From relishing the most delightful brioche in Mumbai to the softest of appams in Kerala, Australian celebrity chef, TV host and food consultant, Gary Mehigan has been living it up during his India trip, which is far from over.
In the country after three years (he was here last in September 2019 for a series of dinners in Mumbai and Delhi), Mehigan is shooting for a series for a lifestyle channel. “Kerala was incredible. In fact, my wife and I came back again for a quick break before the next leg of filming,” says the chef.
From hobnobbing with the locals at marketplaces to eating at local joints, roughing it out at homestays and indulging in the Onasadya, Mehigan was having the time of his life in Kerala. “The series I am shooting for is a celebration of Indian culture, well most of it anyway. And we were in Kerala for Onam and it was a unique experience. Over 10 days, we experienced so many things – from the tiger dance to the boat race to jostling crowds – it was a beautiful madness,” he says.
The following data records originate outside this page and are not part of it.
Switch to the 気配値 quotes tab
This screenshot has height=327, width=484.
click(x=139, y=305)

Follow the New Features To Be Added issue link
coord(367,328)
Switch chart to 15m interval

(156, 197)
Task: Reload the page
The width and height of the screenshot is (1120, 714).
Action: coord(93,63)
The rules in India are completely different, he says. “I was a white guy swimming in the middle of hundreds, or maybe thousands of Malayalis during the boat race. People clamouring on top of each other, pushing, and then being apologetic about it… it was fun. Not to mention the beautiful ‘pookalam’ (floral decoration) we got to witness during Onam.”
From Kerala to Mumbai, Mehigan’s whirlwind of a visit was all about meeting peers, friends and food. “It was busy but great. I managed to meet up with Saransh Goila, Pooja Dhingra and Sanjeev Kapoor – yes, the schedule was packed. I also managed to grab quite a few meals at different places and some even at the homes of others. The sweet tea I had at the Irani café - I don’t even add sugar to my tea or coffee – but this one was spot on. And then I went to this café called Love Fools in Bandra where I had delicious brioche, prawn chorizo with a decadent creamy dressing. We also visited O Pedro, Joshi House, Pali Bhavan – all over really,” he adds with a laugh.
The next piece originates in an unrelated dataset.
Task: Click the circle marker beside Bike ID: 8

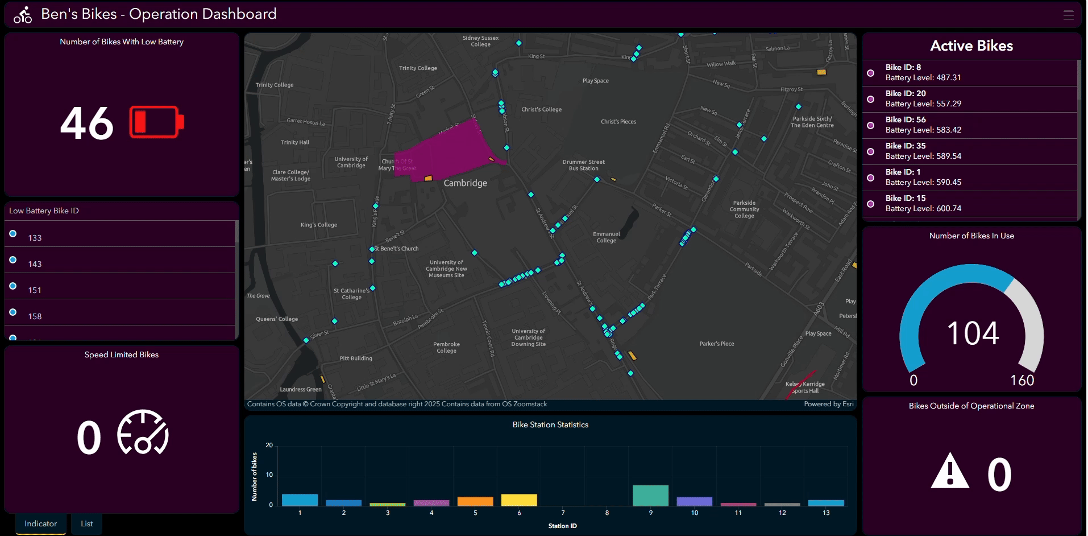Action: 870,73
Mehigan says he’s quite impressed with the way the Indian F&B scene has evolved since his last visit. “There’s a lot more happening. I had some brilliant cocktails on this visit. There’s a lot more play on flavours and textures at the new places, and I do think southeast Asian food has taken prominence,” he says.
In Australia too, he adds, people are doing a lot of newer things. “The pandemic hit us hard. Some restaurants that had opened at the cusp of the pandemic had to close and some are trying to open back up slowly. But it has been slow. It has taken restaurateurs a lot of resilience to push their way through.”
On the topic of Indian food in Australia, because we do like to discuss cliches, Mehigan says that the two places that come to his mind are Enter Via Laundry and 3 Idiots. “The former, which is owned by Helly Raichura, is an incredible concept that began as a popup at home to a restaurant. It has food from different parts of India. The latter serves modern Indian food and is also quite good.”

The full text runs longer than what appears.